### What this task involves
Return the following from the records below: each line, word for word, starting with the line that contains "1568x412 pixels." and going on through the line that contains "You are a computer-use agent. 922x636 pixels.", with nothing outside that range.

Saved entries

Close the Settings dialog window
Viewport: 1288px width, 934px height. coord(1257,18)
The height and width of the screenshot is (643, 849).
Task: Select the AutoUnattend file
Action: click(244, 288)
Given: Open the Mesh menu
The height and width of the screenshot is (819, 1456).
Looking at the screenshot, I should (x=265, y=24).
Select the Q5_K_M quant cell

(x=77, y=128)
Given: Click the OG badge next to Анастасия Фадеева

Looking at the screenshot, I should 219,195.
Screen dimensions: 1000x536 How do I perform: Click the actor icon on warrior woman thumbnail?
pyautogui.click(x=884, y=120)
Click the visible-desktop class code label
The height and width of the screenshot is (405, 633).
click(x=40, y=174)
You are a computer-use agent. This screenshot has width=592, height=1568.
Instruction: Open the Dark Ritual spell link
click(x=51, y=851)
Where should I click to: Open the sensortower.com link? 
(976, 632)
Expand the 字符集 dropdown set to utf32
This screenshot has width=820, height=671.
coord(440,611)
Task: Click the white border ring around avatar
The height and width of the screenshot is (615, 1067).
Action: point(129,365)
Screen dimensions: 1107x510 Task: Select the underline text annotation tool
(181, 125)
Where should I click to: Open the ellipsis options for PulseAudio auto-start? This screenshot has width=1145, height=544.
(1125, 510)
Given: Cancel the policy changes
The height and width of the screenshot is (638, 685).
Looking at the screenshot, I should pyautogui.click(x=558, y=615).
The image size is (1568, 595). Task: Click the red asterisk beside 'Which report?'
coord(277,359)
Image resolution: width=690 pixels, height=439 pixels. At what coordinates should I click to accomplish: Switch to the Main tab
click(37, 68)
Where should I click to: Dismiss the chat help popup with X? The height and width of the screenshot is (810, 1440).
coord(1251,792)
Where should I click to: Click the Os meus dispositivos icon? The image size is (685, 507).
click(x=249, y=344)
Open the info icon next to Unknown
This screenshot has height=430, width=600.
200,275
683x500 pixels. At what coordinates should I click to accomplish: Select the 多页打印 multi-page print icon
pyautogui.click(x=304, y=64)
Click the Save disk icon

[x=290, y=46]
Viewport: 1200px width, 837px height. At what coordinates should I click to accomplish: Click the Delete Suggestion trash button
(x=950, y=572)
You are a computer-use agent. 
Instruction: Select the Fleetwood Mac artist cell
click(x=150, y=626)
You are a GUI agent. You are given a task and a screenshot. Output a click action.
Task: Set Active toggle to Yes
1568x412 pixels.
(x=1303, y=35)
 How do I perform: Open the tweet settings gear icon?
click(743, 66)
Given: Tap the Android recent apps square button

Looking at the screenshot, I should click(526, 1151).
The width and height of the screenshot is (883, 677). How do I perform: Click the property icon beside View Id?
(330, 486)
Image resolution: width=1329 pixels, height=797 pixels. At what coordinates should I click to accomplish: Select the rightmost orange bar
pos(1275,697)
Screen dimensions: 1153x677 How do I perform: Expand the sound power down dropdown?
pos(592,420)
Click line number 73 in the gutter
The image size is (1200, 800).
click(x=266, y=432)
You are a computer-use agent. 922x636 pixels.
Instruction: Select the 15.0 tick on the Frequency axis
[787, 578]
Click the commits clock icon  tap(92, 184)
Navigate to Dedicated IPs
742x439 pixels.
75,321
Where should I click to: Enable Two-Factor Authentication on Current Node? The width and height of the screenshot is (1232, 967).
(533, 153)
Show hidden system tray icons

### Answer area
1568x412 pixels.
(x=1303, y=35)
 How do I perform: Open the tweet settings gear icon?
click(743, 66)
Given: Tap the Android recent apps square button

Looking at the screenshot, I should click(526, 1151).
The width and height of the screenshot is (883, 677). How do I perform: Click the property icon beside View Id?
(330, 486)
Image resolution: width=1329 pixels, height=797 pixels. At what coordinates should I click to accomplish: Select the rightmost orange bar
pos(1275,697)
Screen dimensions: 1153x677 How do I perform: Expand the sound power down dropdown?
pos(592,420)
Click line number 73 in the gutter
The image size is (1200, 800).
click(x=266, y=432)
You are a computer-use agent. 922x636 pixels.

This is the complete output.